Enclosure, Treanfohanaun, Co. Mayo
Co. Mayo |
Enclosures
A lone hawthorn tree marks the southeastern edge of what was once a proper earthwork, and without it there would be almost nothing left to notice.
The rath at Treanfohanaun in County Mayo has been levelled to the point where only a faint arc of compressed ground betrays its original shape, yet that shape was once clear enough to be mapped in detail. A rath, sometimes called a ringfort, is a roughly circular enclosure defined by one or more earthen banks and ditches, typically built in early medieval Ireland as a farmstead and symbol of status for a family of some means.

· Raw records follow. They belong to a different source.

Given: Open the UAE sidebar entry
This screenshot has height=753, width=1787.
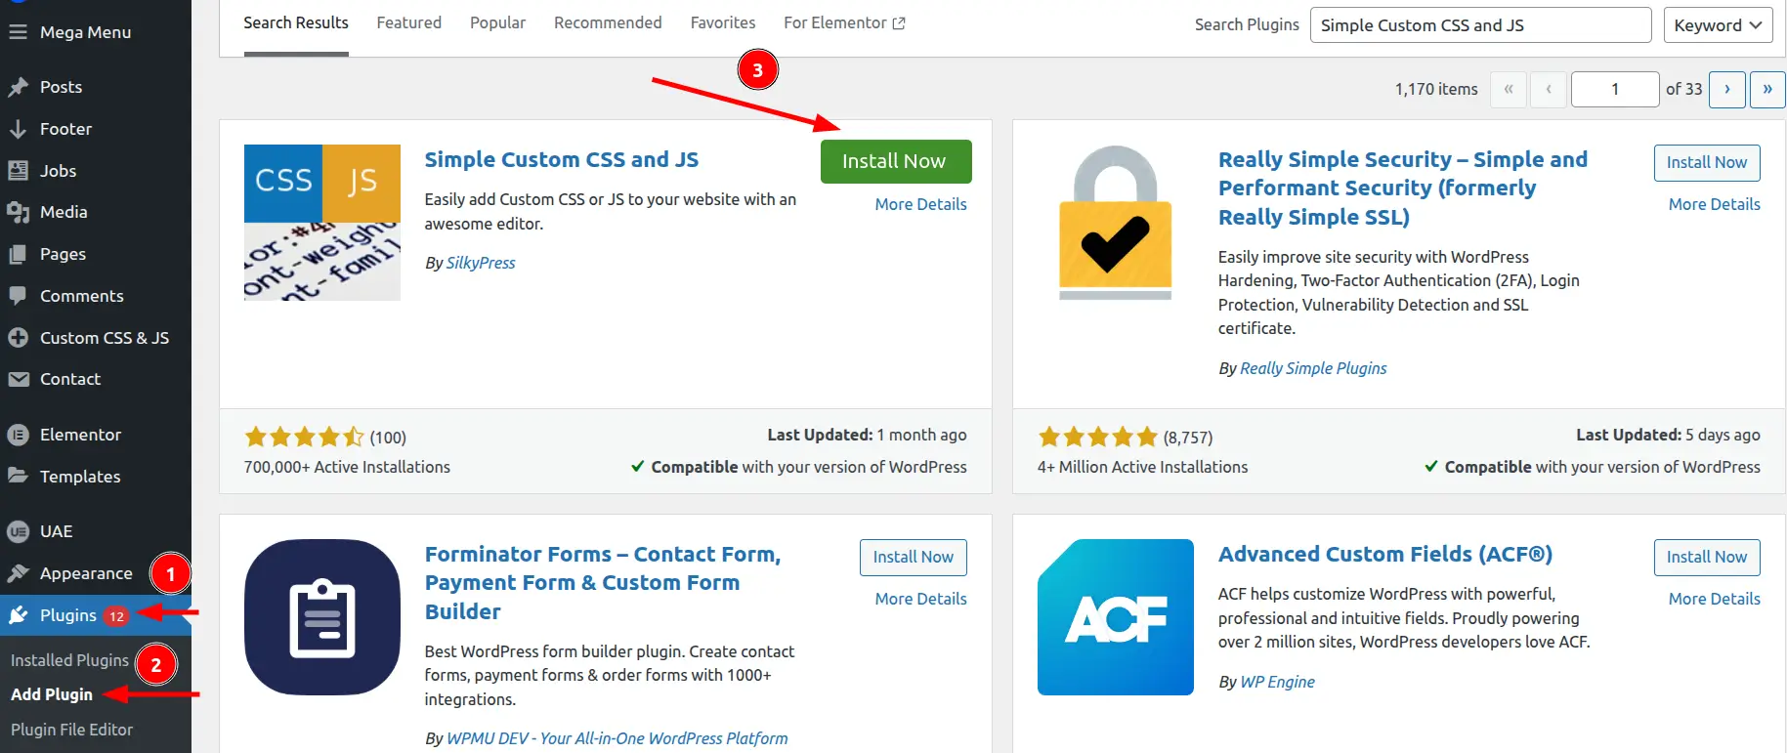Looking at the screenshot, I should pyautogui.click(x=55, y=531).
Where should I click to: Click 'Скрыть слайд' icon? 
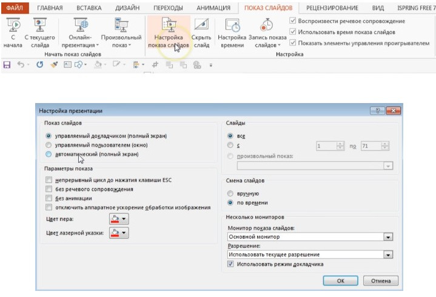[201, 25]
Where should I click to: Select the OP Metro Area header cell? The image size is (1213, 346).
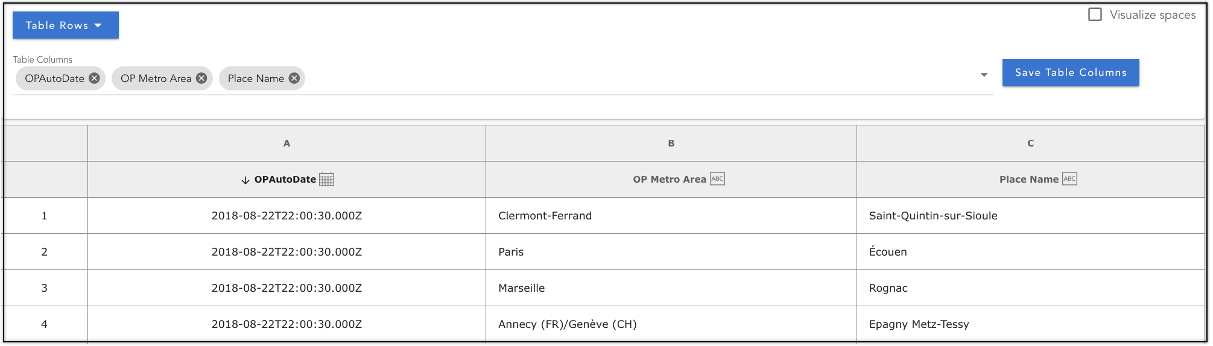671,180
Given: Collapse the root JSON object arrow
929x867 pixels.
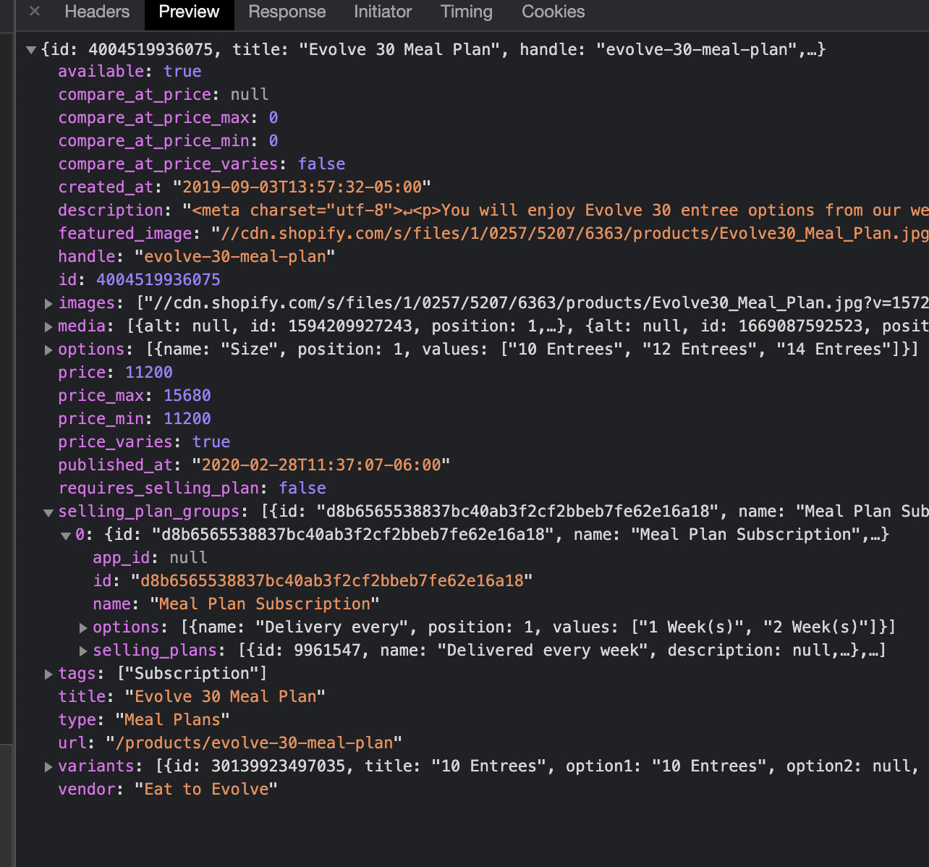Looking at the screenshot, I should coord(31,50).
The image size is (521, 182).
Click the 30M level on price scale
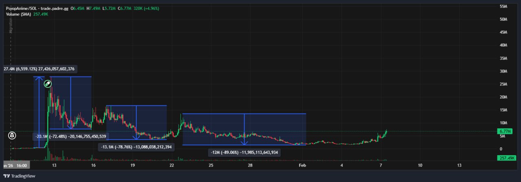pyautogui.click(x=503, y=71)
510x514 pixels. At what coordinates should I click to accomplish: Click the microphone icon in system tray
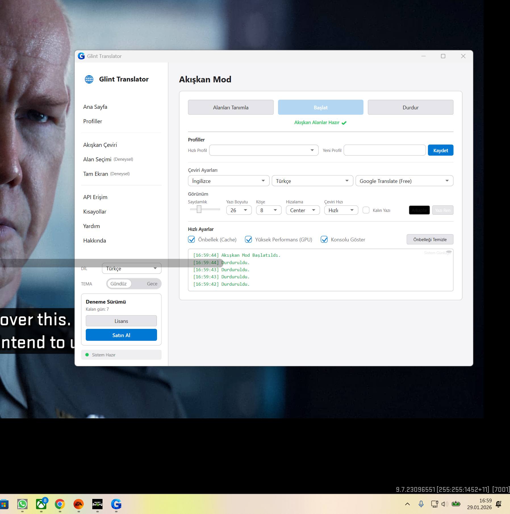(421, 504)
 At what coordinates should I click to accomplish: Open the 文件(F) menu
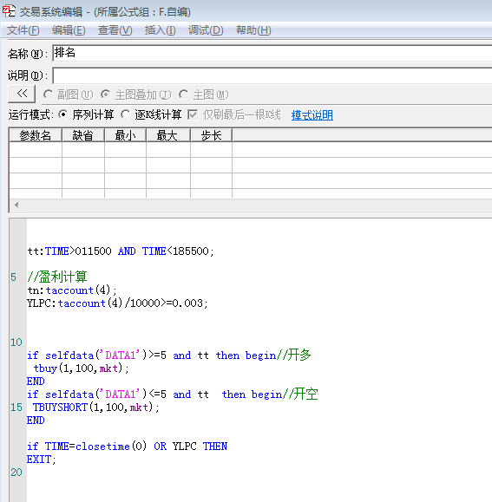coord(23,30)
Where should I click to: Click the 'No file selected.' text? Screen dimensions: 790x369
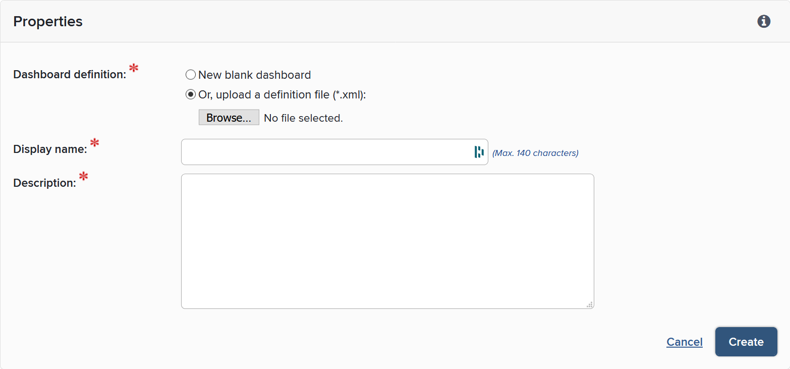303,118
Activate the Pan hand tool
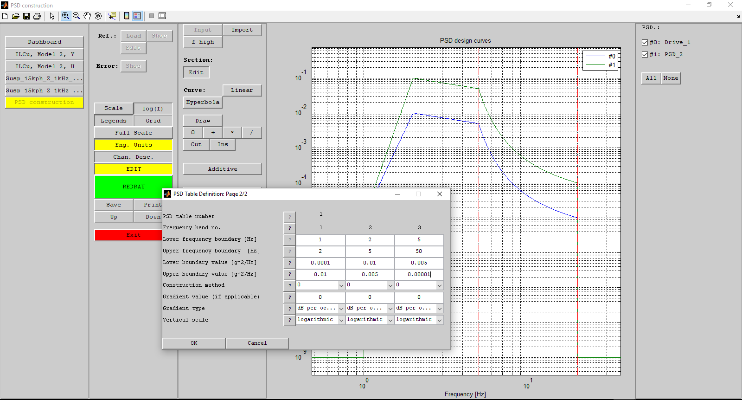This screenshot has width=742, height=400. (87, 16)
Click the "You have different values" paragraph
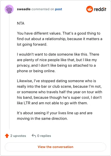Image resolution: width=111 pixels, height=156 pixels. coord(60,39)
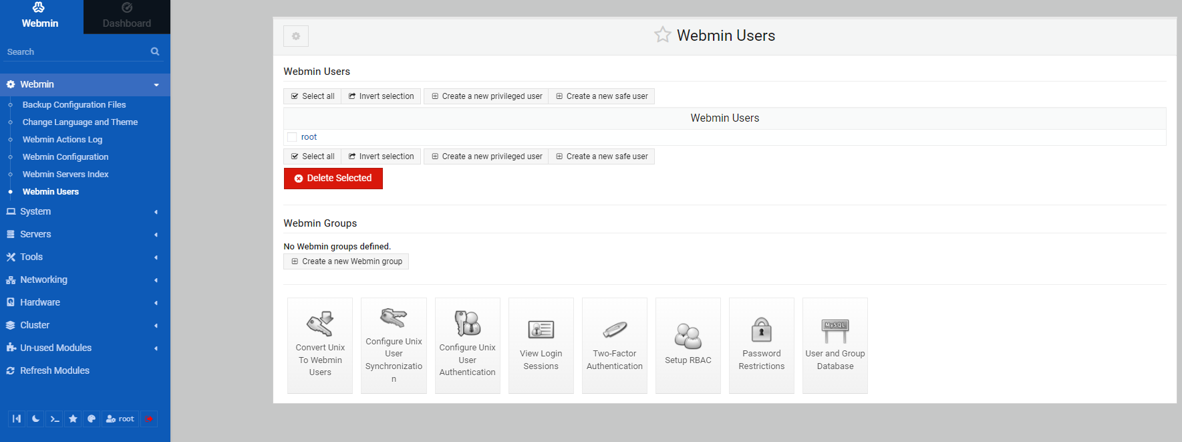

The Ordnance Survey's six-inch map of 1838 recorded it as a complete circular embanked enclosure, suggesting it was still reasonably legible at that time. By the 1931 edition, the depiction had changed: the cartographers now showed a penannular form, meaning a ring broken at one point, open to the north, with a diameter somewhere between twenty-five and thirty metres. What survives today is a semi-circular arc of a levelled scarp, roughly twenty-four metres across, traceable from the south around to the northwest. The most substantial remnant sits at the northwest, where the ground still rises to about 0.6 metres and the old perimeter merges into a field fence of earth and stone that curves gently northward. The rest has been absorbed into the surrounding pasture, which occupies a low rise with a gradual fall to the west. From that western aspect, the land opens towards the confluence of the Pollagh and Glore Rivers with the Gweestion River, a landscape detail that may well have informed the original choice of site, since such positions offered both visibility and an awareness of movement through the surrounding countryside.